Travelers collect Passport stamps – Scuba Divers collect Dive Shop stamps. Quite true, isn’t it? Seeing your logbook becoming richer and richer with information’s is a great feeling and a lovely memory of all the dives you did. But have you ever asked yourself, why it is recommended to log your dives? 

A proof of your experience

Dive logs were first used to ensure safe dive planning of repetitive dives. Divers would record the information from previous dives in a logbook, so that they could calculate the safe parameters for their next one. With the advent of dive computers, planning has become largely obsolete. But there are other reasons as well.

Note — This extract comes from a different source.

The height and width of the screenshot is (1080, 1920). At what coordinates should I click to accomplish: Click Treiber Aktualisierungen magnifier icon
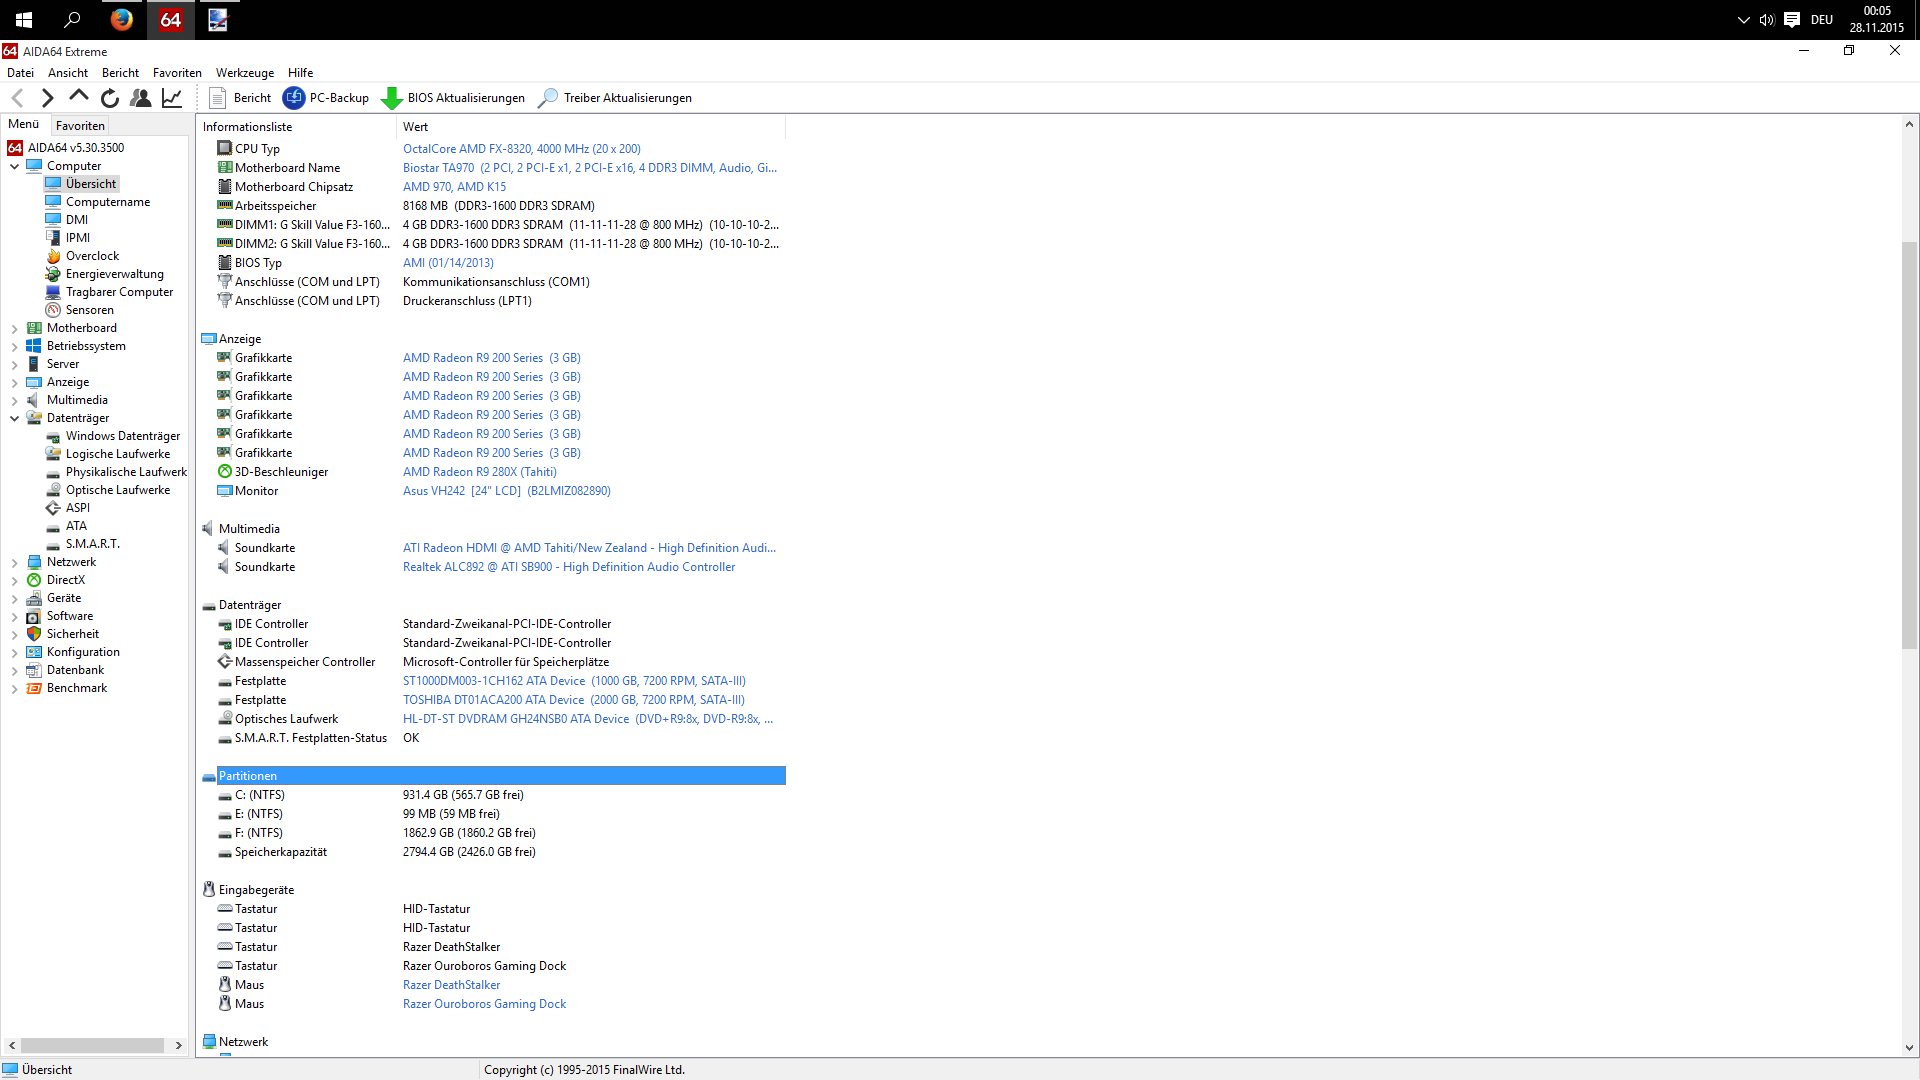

First of all the Dive logs are proof of your experience as a diver. In order to climb up the PADI leader, you need to prove that you’ve successfully completed a certain number of dives. But not only that, the number of dives you have completed is also a way to proof your diving experience. Many dive shops like us at MolaMola Diving Center are using the number of your dives to make sure your experience level matches the type of diving we plan to do.

Another aspect are the information. Let’s say you haven’t been diving for a while and the next Dive Shop you are going to asks you how much weight you need, how many millimeter your last wetsuit was and when your last dive was. Lucky you having logged everything in your logbook where everything is noted down.

And last but not least a logbook is a way to capture and preserve your memories. Many divers use their dive log as an underwater journal or diary. They keep their memories and their incredible experiences while Scuba Diving in one place.

What is there to log

The level of detail you choose to go into in your dive log is just as personal as why you keep it. It could be the bare-bones of your dive, or a detailed diary entry of who you dived with, what you saw, and how you felt. A typical entry consists of the dive site, day and time of the dive, duration of the dive and depth. Divers also often log things like water temperature, equipment, and what they saw. f you’re simplifying your log you can stick to these fundamentals; perhaps you’re a regular diver or a dive pro who’s no longer in need of additional information. However, going into more detail can be rewarding, particularly when it comes to weights. If you’re a travel diver who frequents different locations – flitting between warm and cold water, or diving with different cylinders – getting your weighting correct is a minefield.

Digital or paper – its up to you

In this modern world, it’s not surprising that digital logbooks have entered the scene making recording a breeze. These modern electronic dive logs also use statistics, graphs, and other tools to help you track and analyze your underwater explorations. But in our opinion, nothing beats the old-fashioned paper logbook. We at MolaMola Diving Center love sitting down with people at the end of our trip to fill the logbook, exchange stamps, talk about what we have seen and what there is more to see when Scuba Diving in Oman.